◆ AIM OF THE EXERCISE ◆
The material below contains a line with "[Instagram] (1204, 1168)" and a line with "Подключить (77, 505)". Copy exactly those two lines and all lines between them.

◆ THE DATA ◆
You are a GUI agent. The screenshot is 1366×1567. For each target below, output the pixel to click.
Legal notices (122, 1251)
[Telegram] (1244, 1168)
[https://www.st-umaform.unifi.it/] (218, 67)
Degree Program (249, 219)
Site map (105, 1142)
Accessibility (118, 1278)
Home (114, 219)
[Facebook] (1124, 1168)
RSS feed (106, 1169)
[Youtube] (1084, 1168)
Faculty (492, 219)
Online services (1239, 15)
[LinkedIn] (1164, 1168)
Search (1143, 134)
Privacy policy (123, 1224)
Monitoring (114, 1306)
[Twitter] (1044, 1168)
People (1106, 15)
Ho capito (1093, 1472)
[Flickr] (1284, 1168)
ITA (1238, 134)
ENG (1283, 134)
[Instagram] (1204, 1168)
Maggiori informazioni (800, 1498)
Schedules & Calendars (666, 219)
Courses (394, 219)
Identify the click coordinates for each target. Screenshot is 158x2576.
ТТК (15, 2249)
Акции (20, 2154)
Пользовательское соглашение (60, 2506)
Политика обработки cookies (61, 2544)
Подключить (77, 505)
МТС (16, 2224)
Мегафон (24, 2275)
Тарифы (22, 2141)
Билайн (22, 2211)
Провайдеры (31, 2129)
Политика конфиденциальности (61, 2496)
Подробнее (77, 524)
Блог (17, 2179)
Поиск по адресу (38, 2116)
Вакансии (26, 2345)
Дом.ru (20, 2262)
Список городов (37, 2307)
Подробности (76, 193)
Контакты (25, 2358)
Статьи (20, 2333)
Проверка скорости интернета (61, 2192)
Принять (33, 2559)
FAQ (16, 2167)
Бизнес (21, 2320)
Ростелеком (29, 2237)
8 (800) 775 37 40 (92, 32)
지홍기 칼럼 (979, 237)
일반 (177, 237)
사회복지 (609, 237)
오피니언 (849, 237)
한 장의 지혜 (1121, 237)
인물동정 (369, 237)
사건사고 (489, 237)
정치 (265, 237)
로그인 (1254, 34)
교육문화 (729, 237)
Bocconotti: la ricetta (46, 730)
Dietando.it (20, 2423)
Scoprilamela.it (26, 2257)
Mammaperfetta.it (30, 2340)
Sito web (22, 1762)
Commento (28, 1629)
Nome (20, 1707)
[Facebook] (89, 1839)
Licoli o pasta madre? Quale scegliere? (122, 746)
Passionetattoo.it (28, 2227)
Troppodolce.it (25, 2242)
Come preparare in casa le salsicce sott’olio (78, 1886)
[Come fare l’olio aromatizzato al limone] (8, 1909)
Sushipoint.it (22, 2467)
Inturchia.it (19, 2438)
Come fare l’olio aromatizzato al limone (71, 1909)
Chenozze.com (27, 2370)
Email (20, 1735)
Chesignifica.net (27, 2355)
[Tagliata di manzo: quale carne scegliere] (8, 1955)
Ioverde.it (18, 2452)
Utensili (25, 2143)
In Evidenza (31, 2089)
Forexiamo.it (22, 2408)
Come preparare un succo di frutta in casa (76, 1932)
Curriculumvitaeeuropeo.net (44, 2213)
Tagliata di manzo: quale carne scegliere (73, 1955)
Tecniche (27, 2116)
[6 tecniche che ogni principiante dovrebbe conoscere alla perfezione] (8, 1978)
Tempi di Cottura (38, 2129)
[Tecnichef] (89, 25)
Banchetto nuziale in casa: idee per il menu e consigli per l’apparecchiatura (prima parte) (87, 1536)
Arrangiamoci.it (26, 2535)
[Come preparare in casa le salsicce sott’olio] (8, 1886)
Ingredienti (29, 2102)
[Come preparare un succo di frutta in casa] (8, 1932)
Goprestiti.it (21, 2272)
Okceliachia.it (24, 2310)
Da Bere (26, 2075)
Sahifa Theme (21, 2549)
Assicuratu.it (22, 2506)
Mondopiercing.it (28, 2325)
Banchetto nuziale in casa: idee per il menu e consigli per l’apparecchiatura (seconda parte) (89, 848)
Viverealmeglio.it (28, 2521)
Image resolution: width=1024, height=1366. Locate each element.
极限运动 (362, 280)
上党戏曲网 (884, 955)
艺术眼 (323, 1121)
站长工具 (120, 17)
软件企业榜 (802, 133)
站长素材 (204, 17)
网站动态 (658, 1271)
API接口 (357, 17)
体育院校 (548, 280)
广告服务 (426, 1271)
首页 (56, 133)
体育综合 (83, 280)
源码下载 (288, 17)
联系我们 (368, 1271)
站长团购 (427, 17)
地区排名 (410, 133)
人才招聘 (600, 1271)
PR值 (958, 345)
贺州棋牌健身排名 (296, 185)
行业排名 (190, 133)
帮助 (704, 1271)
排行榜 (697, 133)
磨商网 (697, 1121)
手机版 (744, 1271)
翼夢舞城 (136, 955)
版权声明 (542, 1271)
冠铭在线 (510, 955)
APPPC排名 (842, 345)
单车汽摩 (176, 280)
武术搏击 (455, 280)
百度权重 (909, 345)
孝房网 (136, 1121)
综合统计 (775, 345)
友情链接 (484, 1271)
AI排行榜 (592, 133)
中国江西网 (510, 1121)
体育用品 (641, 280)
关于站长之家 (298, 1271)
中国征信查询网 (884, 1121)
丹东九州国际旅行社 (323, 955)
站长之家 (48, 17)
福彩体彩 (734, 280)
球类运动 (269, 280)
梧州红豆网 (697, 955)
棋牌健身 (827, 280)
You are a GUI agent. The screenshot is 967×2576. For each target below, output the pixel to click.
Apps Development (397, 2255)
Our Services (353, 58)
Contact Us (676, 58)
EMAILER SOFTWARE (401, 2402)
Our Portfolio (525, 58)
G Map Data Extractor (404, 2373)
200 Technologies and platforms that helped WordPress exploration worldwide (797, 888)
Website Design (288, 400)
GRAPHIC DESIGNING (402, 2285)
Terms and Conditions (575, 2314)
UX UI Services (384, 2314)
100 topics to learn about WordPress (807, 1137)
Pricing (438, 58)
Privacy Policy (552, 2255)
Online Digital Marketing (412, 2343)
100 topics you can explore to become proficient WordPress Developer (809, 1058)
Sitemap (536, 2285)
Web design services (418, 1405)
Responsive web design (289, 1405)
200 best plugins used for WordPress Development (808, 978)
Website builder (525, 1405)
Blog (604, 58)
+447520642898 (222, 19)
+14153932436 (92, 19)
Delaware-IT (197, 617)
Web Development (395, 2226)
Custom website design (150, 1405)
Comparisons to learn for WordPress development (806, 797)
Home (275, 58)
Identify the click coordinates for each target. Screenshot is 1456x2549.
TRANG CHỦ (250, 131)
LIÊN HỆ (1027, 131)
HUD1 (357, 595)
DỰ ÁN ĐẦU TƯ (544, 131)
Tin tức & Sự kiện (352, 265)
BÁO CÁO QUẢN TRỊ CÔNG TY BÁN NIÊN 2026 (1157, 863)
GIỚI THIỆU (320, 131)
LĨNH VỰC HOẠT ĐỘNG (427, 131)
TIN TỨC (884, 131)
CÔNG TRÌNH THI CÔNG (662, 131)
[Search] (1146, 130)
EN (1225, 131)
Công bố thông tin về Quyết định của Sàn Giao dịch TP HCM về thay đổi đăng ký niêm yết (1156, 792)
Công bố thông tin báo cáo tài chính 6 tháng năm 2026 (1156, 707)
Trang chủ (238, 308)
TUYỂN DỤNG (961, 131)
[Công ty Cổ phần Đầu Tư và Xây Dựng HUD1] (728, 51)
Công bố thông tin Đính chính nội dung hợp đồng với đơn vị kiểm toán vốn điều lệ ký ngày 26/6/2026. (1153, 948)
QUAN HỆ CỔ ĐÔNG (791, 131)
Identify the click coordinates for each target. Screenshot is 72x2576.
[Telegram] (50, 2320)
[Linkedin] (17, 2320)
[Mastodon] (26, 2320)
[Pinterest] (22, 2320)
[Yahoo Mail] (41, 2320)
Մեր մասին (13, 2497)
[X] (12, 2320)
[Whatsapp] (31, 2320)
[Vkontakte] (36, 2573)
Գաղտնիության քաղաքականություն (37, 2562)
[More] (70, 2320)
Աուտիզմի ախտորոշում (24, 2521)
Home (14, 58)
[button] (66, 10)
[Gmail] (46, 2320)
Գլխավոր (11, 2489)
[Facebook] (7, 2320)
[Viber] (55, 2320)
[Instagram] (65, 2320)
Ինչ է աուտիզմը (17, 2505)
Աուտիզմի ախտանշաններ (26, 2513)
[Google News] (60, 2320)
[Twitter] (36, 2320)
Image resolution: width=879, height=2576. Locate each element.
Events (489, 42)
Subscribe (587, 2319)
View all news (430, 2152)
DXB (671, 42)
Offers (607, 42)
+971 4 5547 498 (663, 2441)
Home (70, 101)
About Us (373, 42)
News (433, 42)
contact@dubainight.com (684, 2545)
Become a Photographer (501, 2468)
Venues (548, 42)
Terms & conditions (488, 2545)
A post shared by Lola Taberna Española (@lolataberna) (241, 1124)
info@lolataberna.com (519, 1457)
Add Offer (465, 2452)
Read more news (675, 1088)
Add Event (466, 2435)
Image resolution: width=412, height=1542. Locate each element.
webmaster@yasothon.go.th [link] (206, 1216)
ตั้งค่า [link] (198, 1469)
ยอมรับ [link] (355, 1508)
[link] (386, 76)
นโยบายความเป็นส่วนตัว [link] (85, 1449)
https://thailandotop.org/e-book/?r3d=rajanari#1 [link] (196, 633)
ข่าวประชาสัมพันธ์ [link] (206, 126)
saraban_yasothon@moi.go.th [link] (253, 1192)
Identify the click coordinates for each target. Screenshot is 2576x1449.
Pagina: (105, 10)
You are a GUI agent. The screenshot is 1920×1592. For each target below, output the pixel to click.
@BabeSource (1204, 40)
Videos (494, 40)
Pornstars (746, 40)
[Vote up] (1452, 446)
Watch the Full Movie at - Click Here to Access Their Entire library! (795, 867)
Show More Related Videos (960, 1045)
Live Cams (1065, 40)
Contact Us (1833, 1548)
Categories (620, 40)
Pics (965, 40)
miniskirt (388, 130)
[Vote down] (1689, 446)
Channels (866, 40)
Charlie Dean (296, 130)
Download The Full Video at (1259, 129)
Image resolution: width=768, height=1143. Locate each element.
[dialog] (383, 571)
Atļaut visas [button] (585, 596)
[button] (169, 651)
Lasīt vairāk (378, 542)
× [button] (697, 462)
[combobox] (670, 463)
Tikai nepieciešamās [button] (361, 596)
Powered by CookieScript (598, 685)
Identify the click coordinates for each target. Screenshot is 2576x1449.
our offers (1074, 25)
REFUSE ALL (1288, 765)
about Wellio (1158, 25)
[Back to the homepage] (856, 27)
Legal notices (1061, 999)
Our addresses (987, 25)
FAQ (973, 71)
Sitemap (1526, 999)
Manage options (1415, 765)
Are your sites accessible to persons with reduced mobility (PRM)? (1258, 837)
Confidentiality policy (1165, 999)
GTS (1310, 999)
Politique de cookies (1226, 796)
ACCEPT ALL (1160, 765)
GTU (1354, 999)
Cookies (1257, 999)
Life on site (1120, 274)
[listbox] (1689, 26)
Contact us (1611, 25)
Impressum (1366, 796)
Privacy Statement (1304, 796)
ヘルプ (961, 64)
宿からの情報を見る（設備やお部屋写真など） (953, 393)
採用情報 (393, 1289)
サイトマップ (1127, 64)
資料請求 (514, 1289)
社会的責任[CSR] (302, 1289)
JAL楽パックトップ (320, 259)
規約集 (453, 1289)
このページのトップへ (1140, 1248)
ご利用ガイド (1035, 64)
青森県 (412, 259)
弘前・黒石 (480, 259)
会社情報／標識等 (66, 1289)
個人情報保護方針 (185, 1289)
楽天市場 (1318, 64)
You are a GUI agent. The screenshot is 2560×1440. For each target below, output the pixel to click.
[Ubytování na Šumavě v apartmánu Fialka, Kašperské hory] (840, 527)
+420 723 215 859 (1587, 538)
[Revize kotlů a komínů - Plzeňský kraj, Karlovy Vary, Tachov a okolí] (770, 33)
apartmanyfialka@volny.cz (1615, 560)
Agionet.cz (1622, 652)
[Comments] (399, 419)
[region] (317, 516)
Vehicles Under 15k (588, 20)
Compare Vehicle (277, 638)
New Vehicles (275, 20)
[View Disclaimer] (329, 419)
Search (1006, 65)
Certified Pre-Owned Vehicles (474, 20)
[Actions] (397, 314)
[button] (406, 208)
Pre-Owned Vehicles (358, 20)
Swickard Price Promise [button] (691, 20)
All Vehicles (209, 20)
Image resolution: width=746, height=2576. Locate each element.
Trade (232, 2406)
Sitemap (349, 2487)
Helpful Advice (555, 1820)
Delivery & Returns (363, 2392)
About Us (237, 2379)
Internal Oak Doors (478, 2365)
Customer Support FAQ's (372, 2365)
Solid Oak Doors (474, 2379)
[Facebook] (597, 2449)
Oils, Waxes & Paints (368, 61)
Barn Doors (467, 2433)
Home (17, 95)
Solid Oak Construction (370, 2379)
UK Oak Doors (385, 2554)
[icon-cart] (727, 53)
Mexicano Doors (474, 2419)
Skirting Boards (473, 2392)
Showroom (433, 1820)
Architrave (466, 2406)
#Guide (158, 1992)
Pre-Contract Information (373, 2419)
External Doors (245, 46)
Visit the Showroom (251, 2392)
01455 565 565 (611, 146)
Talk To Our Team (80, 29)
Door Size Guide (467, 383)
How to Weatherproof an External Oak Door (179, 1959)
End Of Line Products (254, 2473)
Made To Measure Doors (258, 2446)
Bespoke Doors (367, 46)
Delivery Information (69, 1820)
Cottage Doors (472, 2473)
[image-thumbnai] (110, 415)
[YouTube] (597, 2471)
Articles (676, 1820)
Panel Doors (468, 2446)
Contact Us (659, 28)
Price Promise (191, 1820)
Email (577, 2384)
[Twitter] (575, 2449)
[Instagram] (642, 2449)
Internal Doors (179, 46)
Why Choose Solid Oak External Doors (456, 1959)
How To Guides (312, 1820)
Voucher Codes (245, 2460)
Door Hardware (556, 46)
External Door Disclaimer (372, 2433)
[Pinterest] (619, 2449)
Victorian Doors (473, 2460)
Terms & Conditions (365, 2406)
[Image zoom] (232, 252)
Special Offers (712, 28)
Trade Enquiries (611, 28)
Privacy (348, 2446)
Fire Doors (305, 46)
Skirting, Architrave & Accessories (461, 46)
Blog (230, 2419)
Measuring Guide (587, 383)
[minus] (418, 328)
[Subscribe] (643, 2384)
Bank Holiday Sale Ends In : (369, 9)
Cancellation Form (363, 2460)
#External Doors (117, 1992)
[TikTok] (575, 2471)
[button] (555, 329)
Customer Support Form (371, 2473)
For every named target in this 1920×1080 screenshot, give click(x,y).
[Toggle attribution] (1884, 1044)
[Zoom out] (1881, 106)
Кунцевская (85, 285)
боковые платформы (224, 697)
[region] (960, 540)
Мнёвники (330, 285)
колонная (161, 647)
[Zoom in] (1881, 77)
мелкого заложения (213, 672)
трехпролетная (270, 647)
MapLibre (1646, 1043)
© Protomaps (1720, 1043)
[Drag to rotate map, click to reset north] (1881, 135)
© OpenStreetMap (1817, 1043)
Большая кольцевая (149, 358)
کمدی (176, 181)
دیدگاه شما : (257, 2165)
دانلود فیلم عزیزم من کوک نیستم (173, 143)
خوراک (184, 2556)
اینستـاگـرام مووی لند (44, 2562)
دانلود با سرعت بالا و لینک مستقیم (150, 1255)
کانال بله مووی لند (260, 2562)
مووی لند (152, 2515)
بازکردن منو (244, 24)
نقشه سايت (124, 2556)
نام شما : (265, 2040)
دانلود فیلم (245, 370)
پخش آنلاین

◆ RESPONSE TO THE EXERCISE ◆
[Instagram] (1204, 1168)
Maggiori informazioni (800, 1498)
Schedules & Calendars (666, 219)
Courses (394, 219)
Identify the click coordinates for each target. Screenshot is 158x2576.
ТТК (15, 2249)
Акции (20, 2154)
Пользовательское соглашение (60, 2506)
Политика обработки cookies (61, 2544)
Подключить (77, 505)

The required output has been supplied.